Dec 08 2010

Windows Blue Screen Analysis

Published by at 1:37 am under Windows

Despite what you may hear from Microsoft defenders, blue screens still occur in Windows family servers. After the system crash – hence the blue screen – Windows generates a memory dump file in C:/Windows/Minidump. The filename provides the date and time, a useful piece of information that lets you know about the crash frequency. These minidumps are also useful to conduct some Windows blue screen analysis.

Blue screen analysis


Enable Blue Screen Minidumps

Minidumps should be enabled by default on your system but it is worth checking if you experience blue screens and C:/Windows/Minidump remains empty.
From the control panel:

– Go in System
– Click on “Advanced” tab
– Start and Recovery -> Settings
– Enable “Write an event to the system log”
– Disable Automatically restart
– Select the following debug info:
* Small memory dump (64 Kb)
* Small Dump Directory : %SystemRoot%\Minidump

 
Confirm settings on every window and restart the server.
 

Reproduce Windows Crash

Do whatever it takes to make Windows crash. If you do not know how to reproduce, blue screen dumps will add up in the minidump folder overtime and you can analyse them anytime later on.
 

Install Debugging Tools for Windows

The “Windows debugging tools” provides utilities for dump analysis. You can download them on Microsoft website.
 

MiniDumps Analysis

Now, you will need to extract information out of the minidump file. kd is the command we will use from the debugging tools for Windows to analyse blue screen dumps.

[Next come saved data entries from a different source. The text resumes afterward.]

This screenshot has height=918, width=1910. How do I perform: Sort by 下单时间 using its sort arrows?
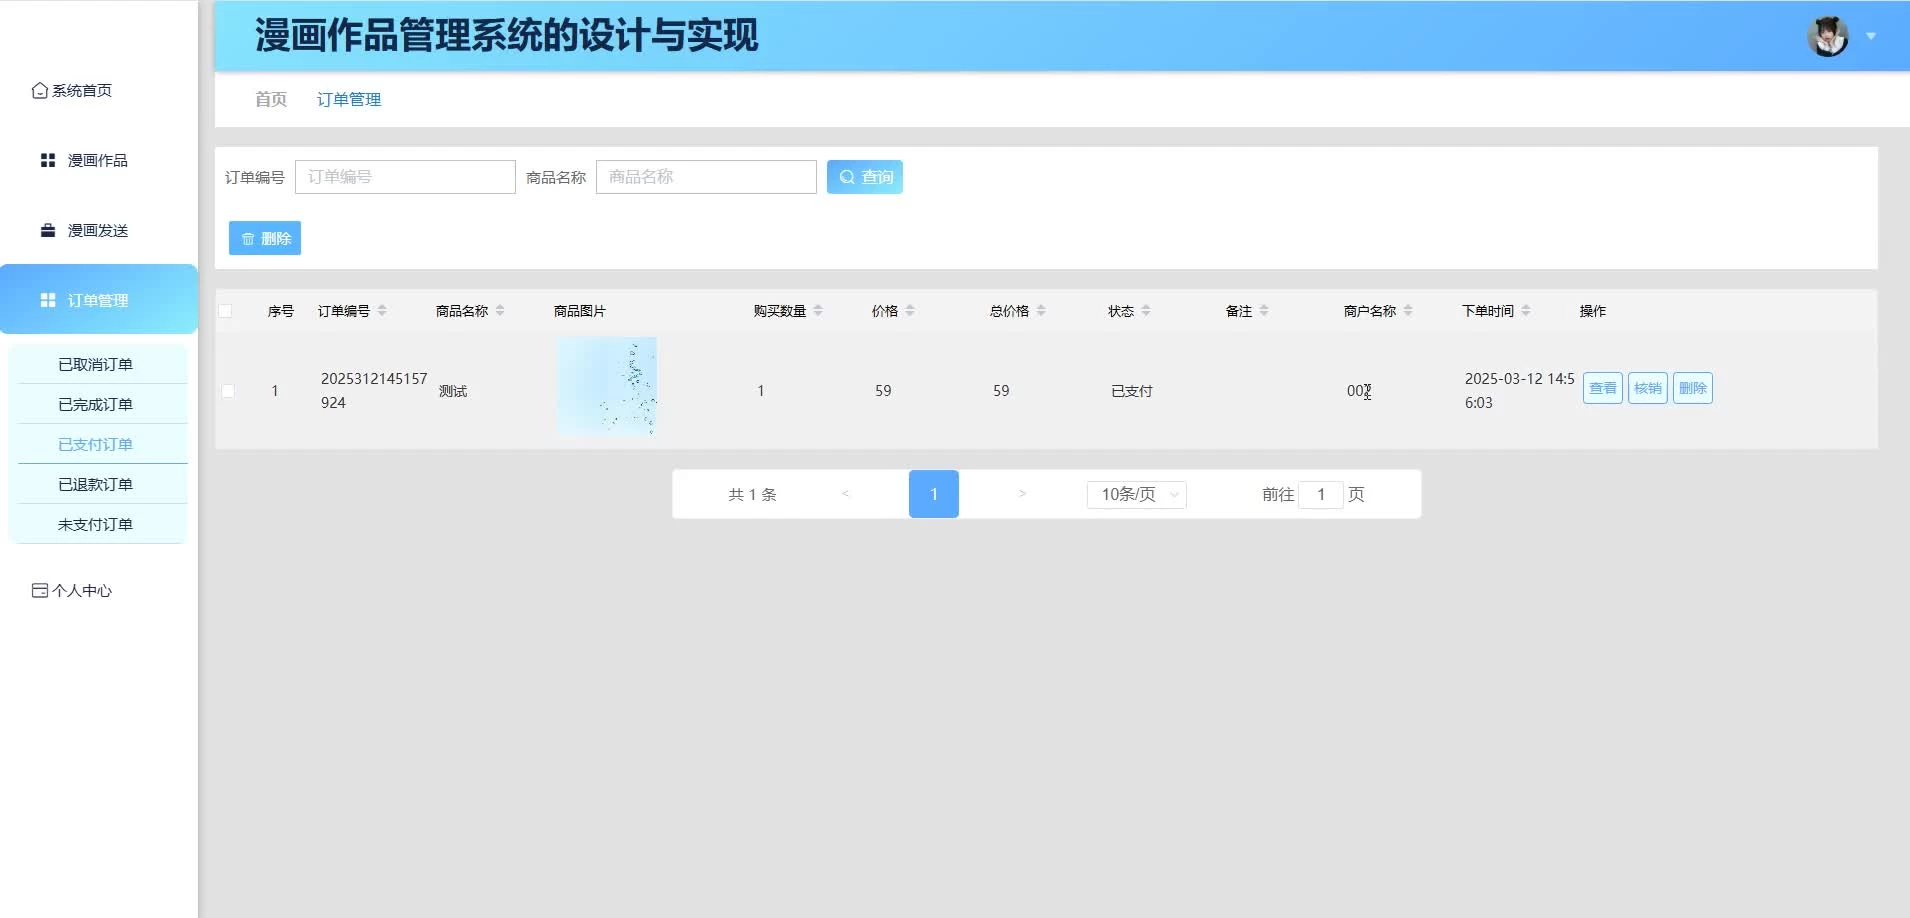click(x=1526, y=311)
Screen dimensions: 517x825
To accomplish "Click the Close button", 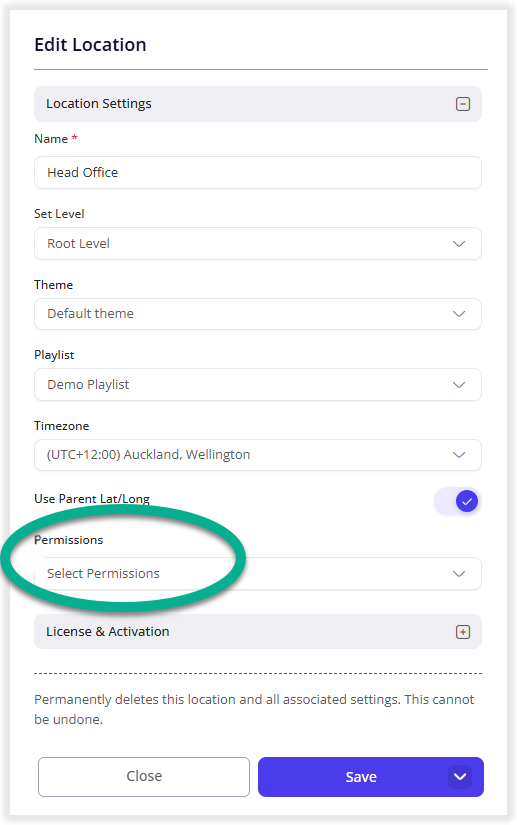I will (x=144, y=777).
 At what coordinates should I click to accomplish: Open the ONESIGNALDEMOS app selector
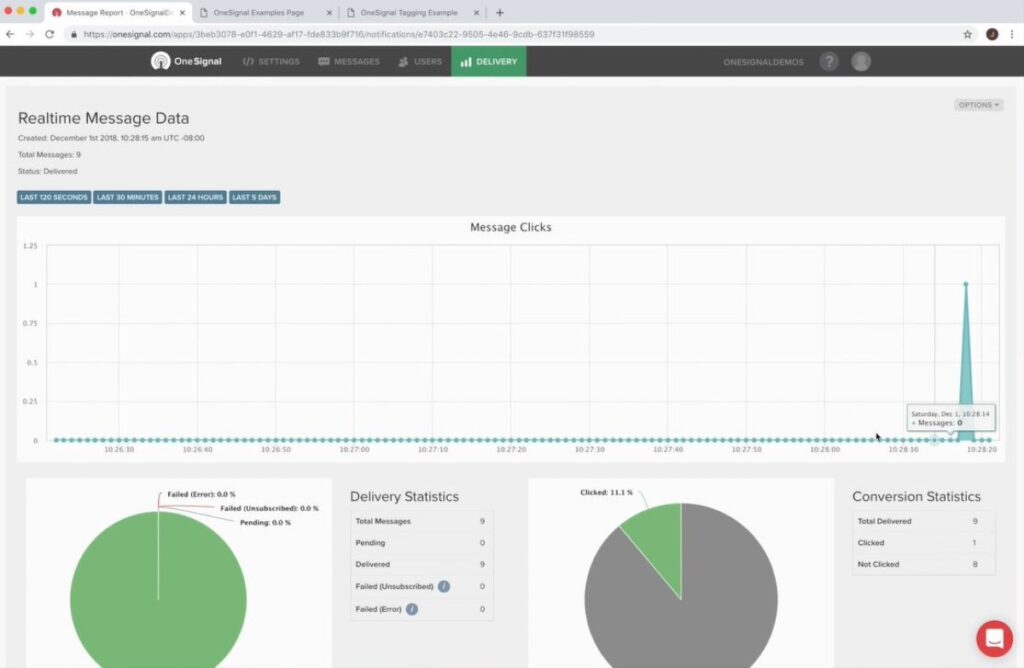pyautogui.click(x=763, y=62)
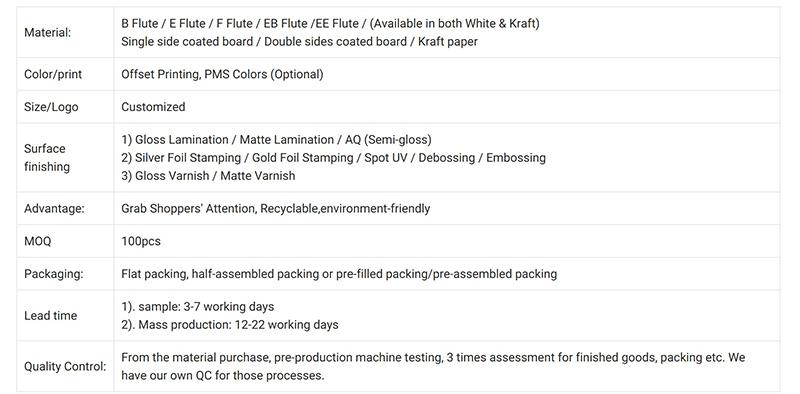Click the sample: 3-7 working days line
Screen dimensions: 800x394
coord(197,307)
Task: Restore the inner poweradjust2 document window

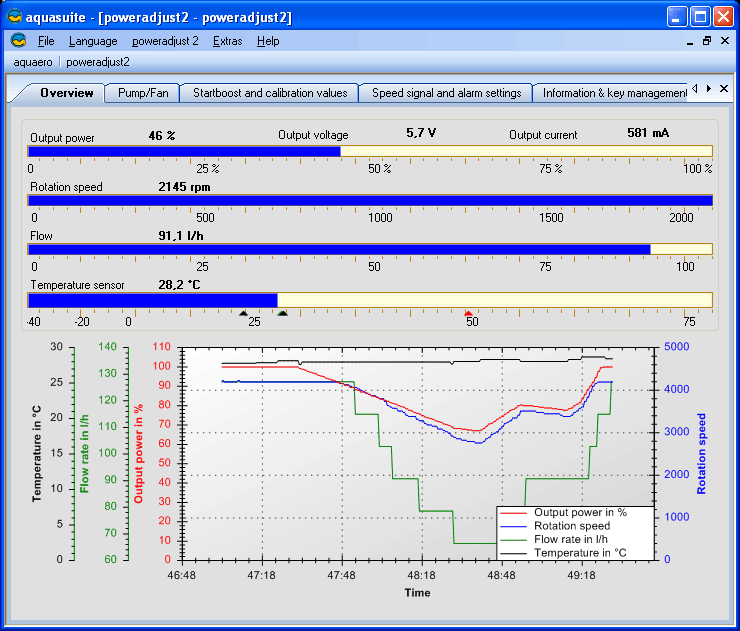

Open a command prompt window (Start -> Run -> “cmd”)

cd \program files\debugging tools
rem (Or the chosen path when you installed the Windows debugging tools)
kd -z C:\WINDOWS\Minidump\Mini???????-??.dmp
kd> .logopen c:\debuglog.txt
kd> .sympath srv*c:\symbols*http://msdl.microsoft.com/download/symbols
kd> .reload;!analyze -v;r;kv;lmnt;.logclose;q

 
You now have a debuglog.txt file in c:\, which you can open with Notepad or any text editor.
 

Conclusion

If you’re lucky enough, you may find the the program or driver name causing the blue screens in the MODULE_NAME and IMAGE_NAME modules. Knowing this, you can now fix the problem.